> _Reading passage_

=== Section Start ===

I can't believe I used an ALGORITHM at work!
A while ago, I was working on a proof-of-concept app, where you could group cards into "clusters" on a free-form board. My thought process was that users could use this app to brainstorm ideas, before transferring their ideas to a more structured format like a spreadsheet.
We didn't end up shipping the app, but I wanted to share the problem-solving process I used to develop it. In particular, this blog post describes how I maintained the cluster color mapping after the user moved cards around. My process mostly involved searching the internet for relevant prior art.
Overview
Before we jump into the specific problem, let's take a step back to understand the general behavior of the app.
Whenever you moved a card, the app would automatically re-cluster all the cards. Depending on the specific movement, the app would sometimes add or delete a cluster. For example, here, I moved the C card from the green cluster...
...into the orange cluster.
Moving the C card split the green cluster in half, creating a new purple cluster.
ℹ️ When does it split clusters?
First off: I'm not a data scientist, and I just fiddled around until I had a UI that felt good to me.
I used hierarchical clustering from a data clustering library. To determine the number of clusters (k), I arbitrarily ran the clustering algorithm for k=2 through k=8. After that, I picked the clustering that had the lowest standard deviation in silhouette coefficients. (Intuitively, this optimized for clusters that had a visually-similar density of cards).
(I also thought hierarchical clustering could help make the "splitting" and "joining" behaviors more feel more intuitive, since k=k-1 would cause two clusters to join together, and so on. The hierarchy wasn't always consistent after card movements, however.)
What made this behavior difficult to implement?
For me, the trickiest part was making sure clusters retained the same color after a re-clustering.
I was using an npm library to calculate the clusters. It would return something like this each time:
[
// green cluster
["A", "C", "D", "E", "F", "G", "K", "L"],
// orange cluster
["B", "H", "I", "J"],
];
There wasn't much identifying information for each cluster, so I used the array index to determine each color—the first cluster was green, the second one orange, and so on. This clustering would render our first example above:
After the user moved the C card, we'd re-cluster the cards, and the clustering library would sometimes return the clusters in a different order from the last time. For example:
[
// green cluster
["B", "C", "H", "I", "J"],
// orange cluster
["E", "G", "L"],
// purple cluster
["A", "D", "F", "K"],
];
Since the app was choosing cluster colors based on array index, we'd get this result:
In the app, this was pretty jarring! After dropping the C card in its new location, every other card on the screen changed its color.
I wanted to pick a better method of choosing cluster colors, a method that resulted in the least "noisy" animation in the app.
Defining the problem
To get a more technical goal, I defined the "least noisy animation" as:
after the user moves a card, minimize the number of individual cards that change color.

=== Section End ===

Source data
=== Section Start ===

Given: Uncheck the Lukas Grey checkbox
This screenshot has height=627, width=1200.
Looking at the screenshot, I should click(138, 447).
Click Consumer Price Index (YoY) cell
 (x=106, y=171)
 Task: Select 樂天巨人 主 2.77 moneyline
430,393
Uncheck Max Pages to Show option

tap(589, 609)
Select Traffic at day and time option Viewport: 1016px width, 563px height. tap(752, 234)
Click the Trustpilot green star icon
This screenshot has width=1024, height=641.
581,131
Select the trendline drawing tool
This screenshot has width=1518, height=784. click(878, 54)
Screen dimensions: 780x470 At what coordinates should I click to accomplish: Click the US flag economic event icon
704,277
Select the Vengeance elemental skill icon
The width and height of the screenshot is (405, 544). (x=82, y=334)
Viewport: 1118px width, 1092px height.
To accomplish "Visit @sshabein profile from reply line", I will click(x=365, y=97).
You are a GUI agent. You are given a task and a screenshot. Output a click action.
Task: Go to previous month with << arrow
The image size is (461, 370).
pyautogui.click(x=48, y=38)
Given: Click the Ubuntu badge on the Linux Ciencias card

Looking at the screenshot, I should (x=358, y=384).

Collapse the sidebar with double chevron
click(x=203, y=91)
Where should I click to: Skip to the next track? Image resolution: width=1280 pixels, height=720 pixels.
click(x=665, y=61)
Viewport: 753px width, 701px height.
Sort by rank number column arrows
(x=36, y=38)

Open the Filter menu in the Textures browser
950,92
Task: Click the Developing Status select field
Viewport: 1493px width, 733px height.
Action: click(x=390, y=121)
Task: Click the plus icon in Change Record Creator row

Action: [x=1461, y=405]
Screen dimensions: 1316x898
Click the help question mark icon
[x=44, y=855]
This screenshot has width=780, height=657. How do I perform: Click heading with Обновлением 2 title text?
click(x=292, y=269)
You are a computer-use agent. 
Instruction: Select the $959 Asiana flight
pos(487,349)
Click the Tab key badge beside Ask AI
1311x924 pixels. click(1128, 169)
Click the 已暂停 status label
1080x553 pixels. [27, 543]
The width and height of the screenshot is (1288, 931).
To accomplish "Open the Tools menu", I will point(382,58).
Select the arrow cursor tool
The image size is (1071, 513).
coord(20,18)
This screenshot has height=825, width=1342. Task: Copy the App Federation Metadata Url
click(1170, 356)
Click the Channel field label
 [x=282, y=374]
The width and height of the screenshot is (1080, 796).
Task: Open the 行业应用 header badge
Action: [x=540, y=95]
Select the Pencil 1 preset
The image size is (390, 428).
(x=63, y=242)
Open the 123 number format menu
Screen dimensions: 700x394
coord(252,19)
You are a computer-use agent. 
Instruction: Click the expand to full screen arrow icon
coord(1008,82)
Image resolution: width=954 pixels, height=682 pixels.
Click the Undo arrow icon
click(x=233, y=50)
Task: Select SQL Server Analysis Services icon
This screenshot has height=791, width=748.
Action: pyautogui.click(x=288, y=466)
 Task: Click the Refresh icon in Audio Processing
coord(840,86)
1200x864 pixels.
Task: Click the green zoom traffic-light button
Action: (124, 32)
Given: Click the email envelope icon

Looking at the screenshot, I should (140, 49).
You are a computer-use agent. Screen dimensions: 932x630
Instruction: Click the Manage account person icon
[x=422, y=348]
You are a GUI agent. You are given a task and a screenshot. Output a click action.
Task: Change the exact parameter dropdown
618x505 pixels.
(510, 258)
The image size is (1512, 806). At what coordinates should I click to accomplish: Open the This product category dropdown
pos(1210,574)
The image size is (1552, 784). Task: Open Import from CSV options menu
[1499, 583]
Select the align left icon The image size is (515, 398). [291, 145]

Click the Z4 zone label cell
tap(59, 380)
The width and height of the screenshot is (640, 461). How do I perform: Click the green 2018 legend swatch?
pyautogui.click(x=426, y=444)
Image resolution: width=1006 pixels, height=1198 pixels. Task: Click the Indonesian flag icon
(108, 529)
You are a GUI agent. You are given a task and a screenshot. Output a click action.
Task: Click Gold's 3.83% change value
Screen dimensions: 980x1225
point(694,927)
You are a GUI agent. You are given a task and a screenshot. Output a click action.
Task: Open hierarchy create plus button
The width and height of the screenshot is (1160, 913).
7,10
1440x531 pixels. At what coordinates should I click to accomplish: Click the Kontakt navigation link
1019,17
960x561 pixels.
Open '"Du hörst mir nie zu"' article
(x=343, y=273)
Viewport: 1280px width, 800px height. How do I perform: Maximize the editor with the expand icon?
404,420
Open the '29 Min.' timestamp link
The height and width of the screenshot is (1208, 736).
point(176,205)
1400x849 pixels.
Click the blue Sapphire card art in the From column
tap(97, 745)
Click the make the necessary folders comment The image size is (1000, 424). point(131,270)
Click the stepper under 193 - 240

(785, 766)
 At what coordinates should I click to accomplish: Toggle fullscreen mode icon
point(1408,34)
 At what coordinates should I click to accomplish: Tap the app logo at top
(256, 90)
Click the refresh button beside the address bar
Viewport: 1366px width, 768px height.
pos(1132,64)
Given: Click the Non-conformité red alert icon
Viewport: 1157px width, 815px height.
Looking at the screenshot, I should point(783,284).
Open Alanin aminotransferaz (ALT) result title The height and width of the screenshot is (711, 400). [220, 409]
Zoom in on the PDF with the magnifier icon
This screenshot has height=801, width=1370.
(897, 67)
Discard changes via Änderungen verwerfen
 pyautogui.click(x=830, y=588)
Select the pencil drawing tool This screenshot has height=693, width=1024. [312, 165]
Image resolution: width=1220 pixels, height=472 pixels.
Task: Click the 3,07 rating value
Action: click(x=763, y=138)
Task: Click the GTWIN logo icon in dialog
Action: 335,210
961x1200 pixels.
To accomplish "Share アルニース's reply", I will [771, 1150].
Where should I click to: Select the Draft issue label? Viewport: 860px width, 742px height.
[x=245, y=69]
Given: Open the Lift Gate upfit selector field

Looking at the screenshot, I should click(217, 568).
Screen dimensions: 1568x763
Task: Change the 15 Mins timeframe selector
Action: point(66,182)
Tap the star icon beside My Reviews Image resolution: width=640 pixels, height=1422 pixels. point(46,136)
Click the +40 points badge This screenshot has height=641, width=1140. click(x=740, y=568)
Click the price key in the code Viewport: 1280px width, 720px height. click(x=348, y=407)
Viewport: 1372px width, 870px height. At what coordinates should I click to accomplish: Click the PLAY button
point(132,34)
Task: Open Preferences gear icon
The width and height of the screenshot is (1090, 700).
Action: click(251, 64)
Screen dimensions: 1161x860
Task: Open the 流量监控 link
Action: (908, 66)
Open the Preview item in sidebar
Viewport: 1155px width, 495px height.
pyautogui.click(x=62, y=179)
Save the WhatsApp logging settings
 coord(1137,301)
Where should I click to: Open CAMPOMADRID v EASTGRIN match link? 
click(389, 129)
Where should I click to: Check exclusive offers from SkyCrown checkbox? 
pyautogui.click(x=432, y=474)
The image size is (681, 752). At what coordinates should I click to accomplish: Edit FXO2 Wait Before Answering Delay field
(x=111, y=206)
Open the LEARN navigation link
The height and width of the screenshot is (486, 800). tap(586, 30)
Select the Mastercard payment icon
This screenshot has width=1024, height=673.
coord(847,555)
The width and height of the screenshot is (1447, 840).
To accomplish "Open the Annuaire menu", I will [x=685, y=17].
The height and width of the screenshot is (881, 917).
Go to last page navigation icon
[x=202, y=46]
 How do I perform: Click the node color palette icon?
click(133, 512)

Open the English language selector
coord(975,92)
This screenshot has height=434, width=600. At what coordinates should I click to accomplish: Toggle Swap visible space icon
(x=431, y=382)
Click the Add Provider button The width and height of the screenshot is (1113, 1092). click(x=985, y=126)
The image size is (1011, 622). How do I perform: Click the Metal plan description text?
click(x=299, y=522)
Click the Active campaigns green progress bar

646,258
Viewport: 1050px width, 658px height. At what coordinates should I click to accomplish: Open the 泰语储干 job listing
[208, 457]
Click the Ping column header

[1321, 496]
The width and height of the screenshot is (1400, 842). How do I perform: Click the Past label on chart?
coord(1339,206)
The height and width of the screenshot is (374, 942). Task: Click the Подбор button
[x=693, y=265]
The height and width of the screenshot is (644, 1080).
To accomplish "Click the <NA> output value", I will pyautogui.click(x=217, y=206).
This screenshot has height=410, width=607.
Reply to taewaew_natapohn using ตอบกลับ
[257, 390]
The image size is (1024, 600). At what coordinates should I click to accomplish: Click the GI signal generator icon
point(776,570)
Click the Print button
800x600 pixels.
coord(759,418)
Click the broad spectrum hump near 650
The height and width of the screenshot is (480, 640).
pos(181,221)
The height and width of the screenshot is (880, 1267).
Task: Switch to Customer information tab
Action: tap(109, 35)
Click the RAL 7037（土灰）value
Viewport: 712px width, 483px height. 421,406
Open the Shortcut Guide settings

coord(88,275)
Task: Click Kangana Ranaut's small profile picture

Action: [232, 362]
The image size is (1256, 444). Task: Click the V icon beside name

=== Section End ===

> _Exercise goal_
According to the blog post, for which values of k did the author run the clustering algorithm?

> _Answer to this task_
k=2 through k=8.